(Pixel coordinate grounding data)
═══

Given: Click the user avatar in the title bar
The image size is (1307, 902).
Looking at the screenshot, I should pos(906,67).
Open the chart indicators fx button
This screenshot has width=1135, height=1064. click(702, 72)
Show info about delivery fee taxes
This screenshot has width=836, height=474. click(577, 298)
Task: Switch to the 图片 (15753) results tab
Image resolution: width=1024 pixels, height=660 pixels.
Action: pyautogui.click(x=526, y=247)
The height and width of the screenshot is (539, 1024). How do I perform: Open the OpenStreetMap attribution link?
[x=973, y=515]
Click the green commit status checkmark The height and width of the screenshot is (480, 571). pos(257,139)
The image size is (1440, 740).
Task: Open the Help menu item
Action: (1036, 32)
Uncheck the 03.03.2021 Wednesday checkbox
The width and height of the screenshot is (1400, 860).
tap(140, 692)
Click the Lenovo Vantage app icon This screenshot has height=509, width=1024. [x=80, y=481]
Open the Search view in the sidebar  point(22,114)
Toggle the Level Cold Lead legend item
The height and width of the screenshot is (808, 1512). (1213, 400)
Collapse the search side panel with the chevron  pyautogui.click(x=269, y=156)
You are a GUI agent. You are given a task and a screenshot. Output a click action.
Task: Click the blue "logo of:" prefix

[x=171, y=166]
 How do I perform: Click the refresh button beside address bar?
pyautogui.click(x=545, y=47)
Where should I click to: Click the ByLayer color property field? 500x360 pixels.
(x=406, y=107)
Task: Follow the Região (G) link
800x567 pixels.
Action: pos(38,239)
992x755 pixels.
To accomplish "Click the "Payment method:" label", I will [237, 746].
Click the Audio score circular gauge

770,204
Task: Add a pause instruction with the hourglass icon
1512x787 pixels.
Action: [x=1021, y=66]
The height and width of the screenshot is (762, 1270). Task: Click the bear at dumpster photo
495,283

═══

WORK INSTRUCTION – Write out the line containing "Collapse the search" and every line after it through the end of the entries. Keep each one exactly as it is, and add nothing.

RESPONSE TO THIS TASK –
Collapse the search side panel with the chevron  pyautogui.click(x=269, y=156)
You are a GUI agent. You are given a task and a screenshot. Output a click action.
Task: Click the blue "logo of:" prefix

[x=171, y=166]
 How do I perform: Click the refresh button beside address bar?
pyautogui.click(x=545, y=47)
Where should I click to: Click the ByLayer color property field? 500x360 pixels.
(x=406, y=107)
Task: Follow the Região (G) link
800x567 pixels.
Action: pos(38,239)
992x755 pixels.
To accomplish "Click the "Payment method:" label", I will [237, 746].
Click the Audio score circular gauge

770,204
Task: Add a pause instruction with the hourglass icon
1512x787 pixels.
Action: [x=1021, y=66]
The height and width of the screenshot is (762, 1270). Task: Click the bear at dumpster photo
495,283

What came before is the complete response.